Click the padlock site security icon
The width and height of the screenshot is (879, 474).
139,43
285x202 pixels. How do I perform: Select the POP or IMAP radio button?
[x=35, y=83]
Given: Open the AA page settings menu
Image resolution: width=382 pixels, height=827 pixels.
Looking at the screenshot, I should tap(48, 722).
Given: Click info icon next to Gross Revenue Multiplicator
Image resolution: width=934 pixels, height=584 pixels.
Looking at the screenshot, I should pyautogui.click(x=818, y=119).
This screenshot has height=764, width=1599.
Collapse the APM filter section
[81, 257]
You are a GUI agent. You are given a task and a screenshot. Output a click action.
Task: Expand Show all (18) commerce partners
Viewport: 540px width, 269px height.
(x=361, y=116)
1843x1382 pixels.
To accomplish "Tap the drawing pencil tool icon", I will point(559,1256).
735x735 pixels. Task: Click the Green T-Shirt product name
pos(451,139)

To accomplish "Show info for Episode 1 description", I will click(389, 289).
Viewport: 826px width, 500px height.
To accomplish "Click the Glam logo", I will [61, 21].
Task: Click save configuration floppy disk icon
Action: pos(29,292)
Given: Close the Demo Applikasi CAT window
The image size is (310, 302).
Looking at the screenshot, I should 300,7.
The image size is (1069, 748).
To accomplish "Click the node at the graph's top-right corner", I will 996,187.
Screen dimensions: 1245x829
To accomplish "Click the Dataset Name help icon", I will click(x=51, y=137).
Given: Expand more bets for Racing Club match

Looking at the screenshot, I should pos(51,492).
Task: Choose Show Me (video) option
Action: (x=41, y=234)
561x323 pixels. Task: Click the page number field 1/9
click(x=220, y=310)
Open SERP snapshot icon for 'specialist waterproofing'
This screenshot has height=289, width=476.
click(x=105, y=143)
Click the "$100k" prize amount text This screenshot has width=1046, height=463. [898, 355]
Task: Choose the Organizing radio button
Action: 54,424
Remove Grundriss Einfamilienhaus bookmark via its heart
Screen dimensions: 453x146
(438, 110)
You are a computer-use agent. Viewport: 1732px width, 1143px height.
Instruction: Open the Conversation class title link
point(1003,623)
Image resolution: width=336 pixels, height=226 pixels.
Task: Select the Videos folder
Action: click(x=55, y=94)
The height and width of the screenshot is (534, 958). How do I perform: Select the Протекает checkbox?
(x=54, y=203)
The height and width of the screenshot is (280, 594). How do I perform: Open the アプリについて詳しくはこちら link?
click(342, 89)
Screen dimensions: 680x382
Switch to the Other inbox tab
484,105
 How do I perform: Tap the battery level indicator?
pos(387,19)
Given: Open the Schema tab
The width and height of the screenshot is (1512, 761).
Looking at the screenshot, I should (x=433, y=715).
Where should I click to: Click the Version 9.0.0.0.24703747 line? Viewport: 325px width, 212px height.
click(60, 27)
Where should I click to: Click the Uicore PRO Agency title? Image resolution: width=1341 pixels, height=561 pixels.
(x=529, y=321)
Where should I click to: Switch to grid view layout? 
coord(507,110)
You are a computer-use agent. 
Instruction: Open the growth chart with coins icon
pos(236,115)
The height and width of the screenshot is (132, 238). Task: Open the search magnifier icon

--- EXERCISE ---
List, in full, every line of the data above that contains the string "icon".

--- FINISHED TASK ---
Click the padlock site security icon
Given: Click info icon next to Gross Revenue Multiplicator
To accomplish "Tap the drawing pencil tool icon", I will point(559,1256).
Task: Click save configuration floppy disk icon
To accomplish "Click the Dataset Name help icon", I will click(x=51, y=137).
Open SERP snapshot icon for 'specialist waterproofing'
Instruction: Open the growth chart with coins icon
The height and width of the screenshot is (132, 238). Task: Open the search magnifier icon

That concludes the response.